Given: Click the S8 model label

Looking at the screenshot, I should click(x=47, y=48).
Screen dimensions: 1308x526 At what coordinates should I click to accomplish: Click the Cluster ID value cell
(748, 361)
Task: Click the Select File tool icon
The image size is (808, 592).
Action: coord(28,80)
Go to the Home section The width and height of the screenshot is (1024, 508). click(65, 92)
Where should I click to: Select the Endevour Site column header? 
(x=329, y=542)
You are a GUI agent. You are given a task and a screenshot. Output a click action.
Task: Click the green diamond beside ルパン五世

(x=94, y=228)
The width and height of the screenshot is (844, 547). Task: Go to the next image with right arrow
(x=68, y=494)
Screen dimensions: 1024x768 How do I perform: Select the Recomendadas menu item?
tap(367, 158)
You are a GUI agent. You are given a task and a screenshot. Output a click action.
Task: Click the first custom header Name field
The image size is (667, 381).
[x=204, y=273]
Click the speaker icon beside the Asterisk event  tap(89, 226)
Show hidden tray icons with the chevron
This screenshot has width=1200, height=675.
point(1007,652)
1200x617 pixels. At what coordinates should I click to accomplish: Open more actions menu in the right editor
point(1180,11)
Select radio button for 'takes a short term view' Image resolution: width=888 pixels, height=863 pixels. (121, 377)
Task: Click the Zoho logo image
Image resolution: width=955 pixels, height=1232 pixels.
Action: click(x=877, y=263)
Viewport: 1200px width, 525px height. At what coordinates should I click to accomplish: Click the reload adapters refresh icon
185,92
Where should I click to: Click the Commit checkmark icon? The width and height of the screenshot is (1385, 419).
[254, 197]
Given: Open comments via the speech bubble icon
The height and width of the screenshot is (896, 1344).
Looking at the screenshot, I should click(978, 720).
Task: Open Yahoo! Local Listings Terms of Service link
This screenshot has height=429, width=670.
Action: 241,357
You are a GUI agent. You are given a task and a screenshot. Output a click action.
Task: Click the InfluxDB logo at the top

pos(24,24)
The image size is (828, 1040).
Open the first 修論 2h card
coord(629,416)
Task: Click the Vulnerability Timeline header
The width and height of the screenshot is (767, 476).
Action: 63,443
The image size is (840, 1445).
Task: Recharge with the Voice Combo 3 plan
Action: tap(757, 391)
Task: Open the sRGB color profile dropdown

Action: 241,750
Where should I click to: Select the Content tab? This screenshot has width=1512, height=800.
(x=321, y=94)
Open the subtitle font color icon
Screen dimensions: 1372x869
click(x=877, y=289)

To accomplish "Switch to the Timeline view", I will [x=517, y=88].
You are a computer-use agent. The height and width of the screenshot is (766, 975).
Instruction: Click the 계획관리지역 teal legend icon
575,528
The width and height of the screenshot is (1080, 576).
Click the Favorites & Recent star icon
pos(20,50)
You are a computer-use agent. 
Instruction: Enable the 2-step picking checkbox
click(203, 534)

[EXERCISE DIRECTIONS]: All that is wanted is the line with "The image size is (828, 1040)." and every later line in the entries, reproduced exactly.

[ANSWER AREA]:
The image size is (828, 1040).
Open the first 修論 2h card
coord(629,416)
Task: Click the Vulnerability Timeline header
The width and height of the screenshot is (767, 476).
Action: 63,443
The image size is (840, 1445).
Task: Recharge with the Voice Combo 3 plan
Action: tap(757, 391)
Task: Open the sRGB color profile dropdown

Action: 241,750
Where should I click to: Select the Content tab? This screenshot has width=1512, height=800.
(x=321, y=94)
Open the subtitle font color icon
Screen dimensions: 1372x869
click(x=877, y=289)

To accomplish "Switch to the Timeline view", I will [x=517, y=88].
You are a computer-use agent. The height and width of the screenshot is (766, 975).
Instruction: Click the 계획관리지역 teal legend icon
575,528
The width and height of the screenshot is (1080, 576).
Click the Favorites & Recent star icon
pos(20,50)
You are a computer-use agent. 
Instruction: Enable the 2-step picking checkbox
click(203, 534)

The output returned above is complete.